Pull out every line of the records that contains the string "checkbox". Matching is case-sensitive.

* Begin DATA EXCERPTS *

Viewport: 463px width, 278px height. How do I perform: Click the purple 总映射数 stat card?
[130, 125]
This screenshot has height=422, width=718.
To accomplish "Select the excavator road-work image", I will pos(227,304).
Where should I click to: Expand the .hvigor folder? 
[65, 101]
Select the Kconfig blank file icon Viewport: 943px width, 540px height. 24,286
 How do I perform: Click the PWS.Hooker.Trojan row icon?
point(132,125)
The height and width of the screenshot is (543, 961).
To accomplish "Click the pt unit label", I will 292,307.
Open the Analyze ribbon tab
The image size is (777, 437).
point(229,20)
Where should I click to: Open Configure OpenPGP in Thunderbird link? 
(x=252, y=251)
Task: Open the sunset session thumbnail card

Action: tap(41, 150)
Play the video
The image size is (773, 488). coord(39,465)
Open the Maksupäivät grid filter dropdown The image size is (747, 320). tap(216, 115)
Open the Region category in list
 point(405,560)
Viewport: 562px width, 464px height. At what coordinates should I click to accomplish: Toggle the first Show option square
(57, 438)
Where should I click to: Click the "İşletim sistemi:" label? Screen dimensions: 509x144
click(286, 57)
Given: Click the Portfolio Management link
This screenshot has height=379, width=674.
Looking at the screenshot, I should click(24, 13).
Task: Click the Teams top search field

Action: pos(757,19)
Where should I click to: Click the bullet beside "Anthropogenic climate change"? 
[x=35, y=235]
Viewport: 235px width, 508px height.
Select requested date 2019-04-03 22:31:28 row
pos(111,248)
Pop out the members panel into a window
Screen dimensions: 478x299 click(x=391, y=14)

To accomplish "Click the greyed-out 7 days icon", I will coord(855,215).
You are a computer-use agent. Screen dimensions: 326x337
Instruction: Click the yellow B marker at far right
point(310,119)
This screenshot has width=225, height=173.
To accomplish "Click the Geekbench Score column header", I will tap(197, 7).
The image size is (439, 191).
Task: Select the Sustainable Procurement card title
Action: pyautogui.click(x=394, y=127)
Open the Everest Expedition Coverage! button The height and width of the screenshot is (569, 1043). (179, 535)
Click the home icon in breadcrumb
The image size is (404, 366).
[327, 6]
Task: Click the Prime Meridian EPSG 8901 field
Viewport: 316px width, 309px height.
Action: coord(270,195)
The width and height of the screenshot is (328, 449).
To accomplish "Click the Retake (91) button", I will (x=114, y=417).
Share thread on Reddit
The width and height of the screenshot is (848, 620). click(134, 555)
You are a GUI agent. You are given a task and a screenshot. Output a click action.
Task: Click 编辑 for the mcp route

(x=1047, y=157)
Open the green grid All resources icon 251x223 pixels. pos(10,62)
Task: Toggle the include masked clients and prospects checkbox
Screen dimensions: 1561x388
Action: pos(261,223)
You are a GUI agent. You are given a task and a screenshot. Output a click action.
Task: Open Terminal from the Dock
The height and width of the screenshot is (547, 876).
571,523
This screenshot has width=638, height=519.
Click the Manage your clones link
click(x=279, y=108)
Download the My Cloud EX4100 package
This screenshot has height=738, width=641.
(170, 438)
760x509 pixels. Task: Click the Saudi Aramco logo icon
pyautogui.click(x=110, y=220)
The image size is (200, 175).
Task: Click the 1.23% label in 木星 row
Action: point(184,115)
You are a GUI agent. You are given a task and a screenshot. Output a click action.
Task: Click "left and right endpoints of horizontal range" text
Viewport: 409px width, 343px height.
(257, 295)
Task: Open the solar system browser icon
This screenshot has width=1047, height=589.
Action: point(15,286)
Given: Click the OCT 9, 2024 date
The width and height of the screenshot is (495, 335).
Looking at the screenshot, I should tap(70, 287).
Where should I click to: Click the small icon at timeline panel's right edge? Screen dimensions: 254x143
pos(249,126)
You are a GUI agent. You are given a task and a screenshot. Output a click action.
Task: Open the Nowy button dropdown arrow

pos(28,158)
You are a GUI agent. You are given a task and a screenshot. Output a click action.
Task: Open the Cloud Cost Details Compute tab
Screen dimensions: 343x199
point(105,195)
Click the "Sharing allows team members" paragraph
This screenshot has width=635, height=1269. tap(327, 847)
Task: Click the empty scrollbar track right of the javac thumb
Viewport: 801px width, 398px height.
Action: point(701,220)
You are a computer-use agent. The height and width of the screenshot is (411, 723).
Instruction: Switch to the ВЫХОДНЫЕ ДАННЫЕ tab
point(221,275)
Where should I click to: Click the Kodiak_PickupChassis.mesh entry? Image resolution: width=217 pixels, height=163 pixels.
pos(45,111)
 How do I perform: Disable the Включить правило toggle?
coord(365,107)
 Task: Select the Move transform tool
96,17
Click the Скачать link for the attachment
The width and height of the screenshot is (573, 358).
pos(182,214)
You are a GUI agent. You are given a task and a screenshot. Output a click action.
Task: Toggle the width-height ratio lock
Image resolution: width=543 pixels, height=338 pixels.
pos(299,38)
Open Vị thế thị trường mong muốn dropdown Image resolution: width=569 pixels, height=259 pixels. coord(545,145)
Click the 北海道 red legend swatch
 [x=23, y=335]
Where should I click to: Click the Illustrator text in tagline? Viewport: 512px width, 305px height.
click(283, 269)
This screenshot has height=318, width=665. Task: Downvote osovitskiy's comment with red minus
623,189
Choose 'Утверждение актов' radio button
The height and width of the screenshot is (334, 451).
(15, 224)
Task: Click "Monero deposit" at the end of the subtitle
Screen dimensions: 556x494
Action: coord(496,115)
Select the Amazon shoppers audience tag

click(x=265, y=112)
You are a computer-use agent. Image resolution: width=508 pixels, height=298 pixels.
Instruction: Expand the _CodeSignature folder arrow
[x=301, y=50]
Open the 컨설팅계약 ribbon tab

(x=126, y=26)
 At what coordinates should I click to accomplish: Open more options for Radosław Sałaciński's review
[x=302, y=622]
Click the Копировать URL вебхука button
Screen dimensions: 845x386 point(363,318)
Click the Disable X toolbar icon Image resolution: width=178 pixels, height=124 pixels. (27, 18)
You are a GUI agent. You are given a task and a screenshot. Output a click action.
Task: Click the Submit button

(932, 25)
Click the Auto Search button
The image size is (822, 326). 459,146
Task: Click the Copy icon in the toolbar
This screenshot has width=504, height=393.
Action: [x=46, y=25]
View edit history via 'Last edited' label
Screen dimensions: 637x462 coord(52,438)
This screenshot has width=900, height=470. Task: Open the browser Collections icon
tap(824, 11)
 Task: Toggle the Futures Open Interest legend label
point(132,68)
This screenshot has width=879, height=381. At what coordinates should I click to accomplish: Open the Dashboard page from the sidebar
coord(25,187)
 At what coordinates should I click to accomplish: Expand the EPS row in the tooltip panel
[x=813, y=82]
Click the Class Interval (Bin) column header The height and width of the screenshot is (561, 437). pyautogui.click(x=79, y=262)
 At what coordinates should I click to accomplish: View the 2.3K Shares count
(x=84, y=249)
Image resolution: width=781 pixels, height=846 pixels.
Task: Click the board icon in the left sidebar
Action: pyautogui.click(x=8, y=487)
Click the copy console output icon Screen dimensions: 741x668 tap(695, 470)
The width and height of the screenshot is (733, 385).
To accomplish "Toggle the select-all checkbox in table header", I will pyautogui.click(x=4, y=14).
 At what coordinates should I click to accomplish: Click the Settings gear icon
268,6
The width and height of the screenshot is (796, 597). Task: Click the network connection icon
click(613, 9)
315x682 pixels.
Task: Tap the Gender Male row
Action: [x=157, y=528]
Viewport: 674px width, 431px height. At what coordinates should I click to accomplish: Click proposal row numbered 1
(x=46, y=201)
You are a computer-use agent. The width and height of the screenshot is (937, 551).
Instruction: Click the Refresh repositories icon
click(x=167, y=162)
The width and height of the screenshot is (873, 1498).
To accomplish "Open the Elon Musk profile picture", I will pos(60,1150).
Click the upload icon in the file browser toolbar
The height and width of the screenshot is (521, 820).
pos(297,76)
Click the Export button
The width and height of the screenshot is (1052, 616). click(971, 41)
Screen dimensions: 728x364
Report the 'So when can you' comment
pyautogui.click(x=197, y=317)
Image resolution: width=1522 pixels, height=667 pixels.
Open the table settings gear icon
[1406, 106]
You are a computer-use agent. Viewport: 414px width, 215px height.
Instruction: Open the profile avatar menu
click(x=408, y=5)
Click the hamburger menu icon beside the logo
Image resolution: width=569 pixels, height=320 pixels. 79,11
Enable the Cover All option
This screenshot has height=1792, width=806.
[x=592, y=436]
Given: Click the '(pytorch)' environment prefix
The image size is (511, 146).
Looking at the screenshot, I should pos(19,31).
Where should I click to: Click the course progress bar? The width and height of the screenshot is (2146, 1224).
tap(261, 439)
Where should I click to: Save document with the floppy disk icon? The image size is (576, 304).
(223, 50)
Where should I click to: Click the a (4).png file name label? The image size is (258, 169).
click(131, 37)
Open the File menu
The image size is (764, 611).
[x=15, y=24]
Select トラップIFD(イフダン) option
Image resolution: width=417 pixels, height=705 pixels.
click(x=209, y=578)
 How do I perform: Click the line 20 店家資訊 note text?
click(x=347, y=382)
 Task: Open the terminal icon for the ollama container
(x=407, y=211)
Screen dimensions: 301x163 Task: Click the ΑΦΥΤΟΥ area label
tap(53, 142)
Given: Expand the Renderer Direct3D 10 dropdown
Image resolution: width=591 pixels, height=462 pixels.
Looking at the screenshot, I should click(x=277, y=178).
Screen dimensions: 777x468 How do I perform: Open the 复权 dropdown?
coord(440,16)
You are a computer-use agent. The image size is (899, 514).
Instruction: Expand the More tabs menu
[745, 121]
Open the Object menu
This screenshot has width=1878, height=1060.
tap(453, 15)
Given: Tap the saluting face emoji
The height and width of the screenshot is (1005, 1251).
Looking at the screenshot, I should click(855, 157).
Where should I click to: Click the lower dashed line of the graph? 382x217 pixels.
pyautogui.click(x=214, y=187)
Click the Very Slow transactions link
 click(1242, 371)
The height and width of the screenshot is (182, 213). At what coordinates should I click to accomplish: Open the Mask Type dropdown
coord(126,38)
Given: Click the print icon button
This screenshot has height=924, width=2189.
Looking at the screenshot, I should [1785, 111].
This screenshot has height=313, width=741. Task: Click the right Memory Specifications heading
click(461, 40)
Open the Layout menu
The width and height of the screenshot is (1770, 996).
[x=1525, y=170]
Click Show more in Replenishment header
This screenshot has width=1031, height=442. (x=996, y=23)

* End DATA EXCERPTS *

• COMPLETE OUTPUT:
Task: Toggle the include masked clients and prospects checkbox
To accomplish "Toggle the select-all checkbox in table header", I will pyautogui.click(x=4, y=14).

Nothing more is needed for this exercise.